Registros almacenados:
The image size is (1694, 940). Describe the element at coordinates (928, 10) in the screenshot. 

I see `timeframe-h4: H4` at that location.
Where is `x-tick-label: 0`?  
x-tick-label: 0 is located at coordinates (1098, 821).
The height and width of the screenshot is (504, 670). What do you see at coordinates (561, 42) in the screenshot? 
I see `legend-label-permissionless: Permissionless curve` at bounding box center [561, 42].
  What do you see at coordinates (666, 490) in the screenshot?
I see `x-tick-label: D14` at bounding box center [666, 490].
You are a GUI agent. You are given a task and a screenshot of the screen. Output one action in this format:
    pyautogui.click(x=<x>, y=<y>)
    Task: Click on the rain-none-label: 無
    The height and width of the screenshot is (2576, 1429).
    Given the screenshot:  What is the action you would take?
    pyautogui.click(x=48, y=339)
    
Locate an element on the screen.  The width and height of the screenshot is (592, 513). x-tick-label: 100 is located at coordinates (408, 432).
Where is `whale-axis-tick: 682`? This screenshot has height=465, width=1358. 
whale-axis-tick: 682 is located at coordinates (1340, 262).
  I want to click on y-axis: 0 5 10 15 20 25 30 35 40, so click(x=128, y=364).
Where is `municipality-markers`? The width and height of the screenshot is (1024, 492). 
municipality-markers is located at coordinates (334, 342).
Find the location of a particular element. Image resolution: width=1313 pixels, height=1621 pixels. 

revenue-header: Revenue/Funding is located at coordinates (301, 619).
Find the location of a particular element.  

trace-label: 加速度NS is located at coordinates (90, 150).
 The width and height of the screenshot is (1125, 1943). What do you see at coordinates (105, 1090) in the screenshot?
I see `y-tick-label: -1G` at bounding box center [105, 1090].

#### ENUNCIADO
Edite los datos reemplazando "Find the location of a particular element" por "Locate a specific element" en todos ellos y reprodúzcalos completos sin ningún otro cambio.

#### RESPUESTA DEL EJERCICIO
The image size is (1694, 940). Describe the element at coordinates (928, 10) in the screenshot. 

I see `timeframe-h4: H4` at that location.
Where is `x-tick-label: 0`?  
x-tick-label: 0 is located at coordinates (1098, 821).
The height and width of the screenshot is (504, 670). What do you see at coordinates (561, 42) in the screenshot? 
I see `legend-label-permissionless: Permissionless curve` at bounding box center [561, 42].
  What do you see at coordinates (666, 490) in the screenshot?
I see `x-tick-label: D14` at bounding box center [666, 490].
You are a GUI agent. You are given a task and a screenshot of the screen. Output one action in this format:
    pyautogui.click(x=<x>, y=<y>)
    Task: Click on the rain-none-label: 無
    The height and width of the screenshot is (2576, 1429).
    Given the screenshot:  What is the action you would take?
    pyautogui.click(x=48, y=339)
    
Locate an element on the screen.  The width and height of the screenshot is (592, 513). x-tick-label: 100 is located at coordinates (408, 432).
Where is `whale-axis-tick: 682`? This screenshot has height=465, width=1358. 
whale-axis-tick: 682 is located at coordinates (1340, 262).
  I want to click on y-axis: 0 5 10 15 20 25 30 35 40, so click(x=128, y=364).
Where is `municipality-markers`? The width and height of the screenshot is (1024, 492). 
municipality-markers is located at coordinates (334, 342).
Locate a specific element. Image resolution: width=1313 pixels, height=1621 pixels. 

revenue-header: Revenue/Funding is located at coordinates (301, 619).
Locate a specific element.  

trace-label: 加速度NS is located at coordinates (90, 150).
 The width and height of the screenshot is (1125, 1943). What do you see at coordinates (105, 1090) in the screenshot?
I see `y-tick-label: -1G` at bounding box center [105, 1090].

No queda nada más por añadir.